The Beachland Ballroom and Tavern
- Interactive map of The Beachland Ballroom and Tavern
- Address: 15711 Waterloo Rd. Cleveland, Ohio 44110
- Location: United States
- Owner: Cindy Barber and Mark Leddy
- Capacity: Ballroom: 500; Tavern: 148
- Type: Music Venue
- Event: Various

Construction
- Built: 1950
- Opened: March 2, 2000

Website
- beachlandballroom.com

= The Beachland Ballroom =

Music venue located in Cleveland, Ohio, US

The Beachland Ballroom and Tavern (The Beachland Ballroom or The Beachland) is a music venue located in the Collinwood neighborhood of Cleveland, Ohio, United States. It was founded by Cindy Barber and Mark Leddy.

==History==
Originally constructed in 1950 as the Croatian Liberty Home, a center for social and "patriotic actities". The ballroom and tavern areas were part of the initial structure, with the kitchen and back bar sections being added in 1976.

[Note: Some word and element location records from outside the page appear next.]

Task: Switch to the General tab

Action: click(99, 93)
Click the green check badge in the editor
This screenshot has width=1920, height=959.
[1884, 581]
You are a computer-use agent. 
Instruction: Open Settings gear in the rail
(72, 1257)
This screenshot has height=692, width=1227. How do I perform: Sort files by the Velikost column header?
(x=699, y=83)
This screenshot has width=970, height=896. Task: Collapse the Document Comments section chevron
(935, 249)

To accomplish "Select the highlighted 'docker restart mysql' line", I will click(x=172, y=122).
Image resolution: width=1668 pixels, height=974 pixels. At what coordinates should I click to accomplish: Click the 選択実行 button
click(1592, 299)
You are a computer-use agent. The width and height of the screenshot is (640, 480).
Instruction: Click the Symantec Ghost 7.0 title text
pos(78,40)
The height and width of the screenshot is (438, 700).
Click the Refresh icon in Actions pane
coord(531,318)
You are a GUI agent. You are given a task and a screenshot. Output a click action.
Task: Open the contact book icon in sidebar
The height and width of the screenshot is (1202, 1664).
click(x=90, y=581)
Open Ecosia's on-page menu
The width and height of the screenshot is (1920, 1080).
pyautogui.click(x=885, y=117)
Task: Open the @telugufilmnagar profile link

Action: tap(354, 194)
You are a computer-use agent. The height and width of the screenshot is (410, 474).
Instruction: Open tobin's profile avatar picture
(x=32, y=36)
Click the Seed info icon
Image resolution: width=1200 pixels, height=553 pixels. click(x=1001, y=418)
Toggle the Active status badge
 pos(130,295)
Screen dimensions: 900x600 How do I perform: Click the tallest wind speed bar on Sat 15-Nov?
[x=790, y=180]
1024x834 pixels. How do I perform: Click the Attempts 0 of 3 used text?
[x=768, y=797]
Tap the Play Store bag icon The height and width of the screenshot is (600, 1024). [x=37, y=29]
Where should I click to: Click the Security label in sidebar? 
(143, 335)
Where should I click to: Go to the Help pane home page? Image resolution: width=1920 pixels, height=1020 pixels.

Euclid Beach Park, a well-known amusement park that operated between 1894 and 1969, was located at the north end of E. 156th Street, less than a half mile north of the building. The term "Beachland" became slang for the North Collinwood neighborhood around the time, and the venue was named as an homage to the era. Nods to "Beachland" remain in various businesses throughout the area, but little of the former Euclid Beach Park still exists.